Yet the Washington Post was virtually alone among major outlets in reporting the latest findings. Corporate media have, in the main, stopped entertaining denial of human-driven climate disruption, but that’s a long, long way from the serious and sustained attention that would be appropriate to the myriad phenomena involved, and it’s categorically different than actually picking a side in the question of priority our guest’s work invokes: planet or profit?
Dahr Jamail is staff reporter at Truthout. He’s author of, most recently, The Will to Resist: Soldiers Who Refuse to Fight in Iraq and Afghanistan. His new book, The End of Ice: Bearing Witness and Finding Meaning in the Path of Climate Disruption, is forthcoming from New Press, and he is just lately recipient of the 2018 Izzy Award from the Park Center for Independent Media at Ithaca College, named for passionate, critical journalist I.F. Stone. He joins us now by phone from Port Townsend, Washington state. Welcome back to CounterSpin, Dahr Jamail.
Dahr Jamail: Thank you. Great to be with you.
JJ: There’s more than one piece of relevant work here, of course. What is the research that you’d like to spotlight, and can you tell us, in layperson’s terms, what this new research seems to show?

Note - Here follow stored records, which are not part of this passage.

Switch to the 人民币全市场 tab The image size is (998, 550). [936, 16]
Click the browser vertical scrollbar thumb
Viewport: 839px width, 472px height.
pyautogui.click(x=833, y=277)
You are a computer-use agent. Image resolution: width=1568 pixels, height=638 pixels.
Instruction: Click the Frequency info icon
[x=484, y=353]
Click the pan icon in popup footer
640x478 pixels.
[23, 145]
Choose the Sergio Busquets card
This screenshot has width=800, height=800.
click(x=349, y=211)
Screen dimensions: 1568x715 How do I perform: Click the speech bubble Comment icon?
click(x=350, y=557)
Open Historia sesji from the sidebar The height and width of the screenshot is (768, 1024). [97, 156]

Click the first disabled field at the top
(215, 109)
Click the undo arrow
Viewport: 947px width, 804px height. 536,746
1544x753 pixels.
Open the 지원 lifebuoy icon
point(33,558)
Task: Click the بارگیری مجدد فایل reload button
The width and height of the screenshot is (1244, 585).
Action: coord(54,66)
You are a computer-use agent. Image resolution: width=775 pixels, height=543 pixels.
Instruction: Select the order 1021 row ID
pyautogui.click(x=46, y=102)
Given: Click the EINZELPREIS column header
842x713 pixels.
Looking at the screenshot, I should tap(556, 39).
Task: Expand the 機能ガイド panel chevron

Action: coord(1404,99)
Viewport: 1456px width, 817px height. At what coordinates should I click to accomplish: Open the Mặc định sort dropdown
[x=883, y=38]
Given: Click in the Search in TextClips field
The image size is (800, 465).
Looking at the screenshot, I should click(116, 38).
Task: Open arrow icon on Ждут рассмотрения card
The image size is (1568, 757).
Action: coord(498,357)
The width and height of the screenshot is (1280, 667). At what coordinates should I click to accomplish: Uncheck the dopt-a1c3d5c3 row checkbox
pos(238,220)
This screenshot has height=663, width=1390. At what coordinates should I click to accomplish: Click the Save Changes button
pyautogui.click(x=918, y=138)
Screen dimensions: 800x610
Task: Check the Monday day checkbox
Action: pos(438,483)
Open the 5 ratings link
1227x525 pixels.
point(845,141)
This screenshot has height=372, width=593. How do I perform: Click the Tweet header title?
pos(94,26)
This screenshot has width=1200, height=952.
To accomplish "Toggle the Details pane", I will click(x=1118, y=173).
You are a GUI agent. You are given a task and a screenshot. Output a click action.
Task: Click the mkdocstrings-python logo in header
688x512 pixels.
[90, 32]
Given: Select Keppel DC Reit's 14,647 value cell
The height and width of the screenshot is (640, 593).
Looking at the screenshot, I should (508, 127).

DJ: The most important study recently regarding the Antarctic and sea level rise was published in Science Advances on the 18th of this month, and the title of the study is “Freshening by Glacial Meltwater Enhances Melting of Ice Shelves and Reduces Formation of Antarctic Bottom Water.”
So what this essentially means is that even in the Eastern Antarctic, there are glaciers that are melting that are actually freshening the ocean around them. So the freshwater of the ice melts, flows into the oceans, and then that is, in turn, blocking a process: that normally cold, salty ocean water is dense and heavy and sinks down to the bottom, where it forms what is known as the densest water on earth, because it’s the coldest and the saltiest.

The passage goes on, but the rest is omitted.